A few days ago, Kate wrote An unexpected love letter to K-Pop. Here is my version:

I grew up dancing – meaning that I started early, about age 5(?), and continued through school, university and adulthood. I’ve been taught ballet, rhythmic gymnastics, jazz dance, ballroom, Lindy Hop, 5Rhythms, blues, bellydance, and tango (plus fencing, yoga, strength/cardio conditioning, tai chi/qi gong, and making music) – ranging from one or two classes to years of training. At uni, I regularly went out dancing once or twice a week, every week. In my 20s and 30s, I spent my free time clubbing and attending gigs, dancing all the while, often in ridiculous outfits and platform boots. I’ve danced to nothing but a drum around a camp fire and in converted factories in front of giant stacks of speakers, barefoot in church, attached to my laptop with headphones, on stages, and in my kitchen.

I don’t think of myself as an athletic person – I don’t especially look like one, for starters, and other things always seemed more important. Although I’m passionate about music and dancing, I’m from a solidly middle-class family that valued academic achievement, career/vocation, art/culture and maybe relationships, in roughly that order, above physical accomplishment. None of us play any team sports, exercise is kinda optional, and dance is only one skill in many for a well-rounded, cultured person: that’s the overall vibe, to situate myself. My dancing bucked those expectations, and I remember being told off for the amount of music I bought. I’m sure my parents would not have been pleased with the time and money I spent moving to music, had I ever admitted it to them; but while I’m quite intelligent and articulate, I’m not actually much of an academic, and so three years of uni would have been even more hellish if I hadn’t had my weekly outlet. I had a tough time in my 20s, because I was quite poor and lacked direction, so dancing until I was exhausted and then ecstatic was my salvation, and meant I didn’t have to get blind drunk or high either.
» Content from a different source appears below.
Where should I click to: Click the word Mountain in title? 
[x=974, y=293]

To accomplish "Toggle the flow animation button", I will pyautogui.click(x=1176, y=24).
Between one thing and another, like running a business, getting married and divorced, moving countries, being diagnosed with “hypermobility” and told to stop doing yoga, and falling into a pit of grief, I stopped moving and got frozen in place: quite literally, I spent 6 months last year rarely leaving the room and indeed the bed. I’m still not totally out of the woods, but I’m on the right path at least.

This year, re-engaging with music by getting into Korean pop has given me back my
Hope
Energy
Dreams
Singing
and now Dance

I cried the first time I danced again. Other dancers may understand this: if we ever stop dancing, the day we start again is momentous, a mode of expression available again. Release happens all by itself, energy that got stuck in the body coming out. I know I was avoiding it, at least until I was more stable emotionally. Like, it’s been a year, and I’m only slowly coming to terms with death. I can only feel so much in one go.

It may not seem so obvious why young men from a small country in Asia would be the key to this particular transformation: could I be more different from them?! But if I think about my childhood, it’s not so dissimilar – it’s just that they kept going when I side-lined my dancing. K-Pop seems to have some of the hardest-working entertainers anywhere, which is inspiring when I feel lazy or hopeless. Although many of the lyrics are in Korean, there is more and more English in them (and I don’t mind digging for translations), and the music takes influences from European and American music since the 80s and 90s, so it’s quite accessible to me on that level. Also, K-Pop ignores genre boundaries while Western bands get stuck in them, which suits my taste and love of mash-ups. But really, I think it’s the dancing: not that Western pop singers don’t dance, but there aren’t a lot of groups dancing in formation, which is what I have experience with and relate to. Not to mention the level of accomplishment that K-Pop dancers have! Some of the world’s best choreographers (and producers) are now working for Korean agencies…

I’m establishing a daily dance practice, which was an intention I set myself at the end of last year, and it’s made a lot easier by having easy access to stacks of K-Pop that makes me want to dance, along with amazing dance routines in music videos and live performances, should I be short of inspiration. Has there ever been a better time than this, when artists and performers are endlessly accessible on websites and social media, no matter where on the planet you are?

Here are some things I’ve been dancing and singing to lately:
‘What I Said’ by Victon, plus the album
‘Fame’ by Han Seungwoo with the title track ‘Sacrifice’
‘Criminal’ by Taemin
‘Don’t Call Me’ by SHINee, along with the album
‘Knock’ by Astro
‘Feel Like’ by Woodz, plus a mix / playlist inspired by it
‘Paranoia’ by Kang Daniel, plus ‘Who U Are’

Kate’s mixes – lots of K-Pop and some other genres, plus my YouTube playlists.